What to work on :: All lines of the material must be output verbatim.

Available data ::

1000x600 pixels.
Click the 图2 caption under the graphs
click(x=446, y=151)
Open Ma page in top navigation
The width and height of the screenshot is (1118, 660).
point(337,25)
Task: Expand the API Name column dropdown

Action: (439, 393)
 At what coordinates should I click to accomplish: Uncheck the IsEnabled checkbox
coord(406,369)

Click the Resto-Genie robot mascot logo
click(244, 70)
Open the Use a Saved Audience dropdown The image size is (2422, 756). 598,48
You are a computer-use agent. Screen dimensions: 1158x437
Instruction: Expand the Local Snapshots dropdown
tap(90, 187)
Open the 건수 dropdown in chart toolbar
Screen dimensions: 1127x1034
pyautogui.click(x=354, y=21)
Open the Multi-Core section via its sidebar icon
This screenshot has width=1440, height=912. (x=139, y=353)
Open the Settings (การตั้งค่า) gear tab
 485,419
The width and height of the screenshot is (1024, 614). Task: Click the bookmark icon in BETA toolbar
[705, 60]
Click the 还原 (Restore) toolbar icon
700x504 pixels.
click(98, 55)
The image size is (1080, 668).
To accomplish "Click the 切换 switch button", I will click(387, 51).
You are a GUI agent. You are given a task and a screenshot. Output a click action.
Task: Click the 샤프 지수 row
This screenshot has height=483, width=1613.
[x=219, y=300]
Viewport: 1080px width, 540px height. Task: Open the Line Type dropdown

Solved problem ::
1000x600 pixels.
Click the 图2 caption under the graphs
click(x=446, y=151)
Open Ma page in top navigation
The width and height of the screenshot is (1118, 660).
point(337,25)
Task: Expand the API Name column dropdown

Action: (439, 393)
 At what coordinates should I click to accomplish: Uncheck the IsEnabled checkbox
coord(406,369)

Click the Resto-Genie robot mascot logo
click(244, 70)
Open the Use a Saved Audience dropdown The image size is (2422, 756). 598,48
You are a computer-use agent. Screen dimensions: 1158x437
Instruction: Expand the Local Snapshots dropdown
tap(90, 187)
Open the 건수 dropdown in chart toolbar
Screen dimensions: 1127x1034
pyautogui.click(x=354, y=21)
Open the Multi-Core section via its sidebar icon
This screenshot has width=1440, height=912. (x=139, y=353)
Open the Settings (การตั้งค่า) gear tab
 485,419
The width and height of the screenshot is (1024, 614). Task: Click the bookmark icon in BETA toolbar
[705, 60]
Click the 还原 (Restore) toolbar icon
700x504 pixels.
click(98, 55)
The image size is (1080, 668).
To accomplish "Click the 切换 switch button", I will click(387, 51).
You are a GUI agent. You are given a task and a screenshot. Output a click action.
Task: Click the 샤프 지수 row
This screenshot has height=483, width=1613.
[x=219, y=300]
Viewport: 1080px width, 540px height. Task: Open the Line Type dropdown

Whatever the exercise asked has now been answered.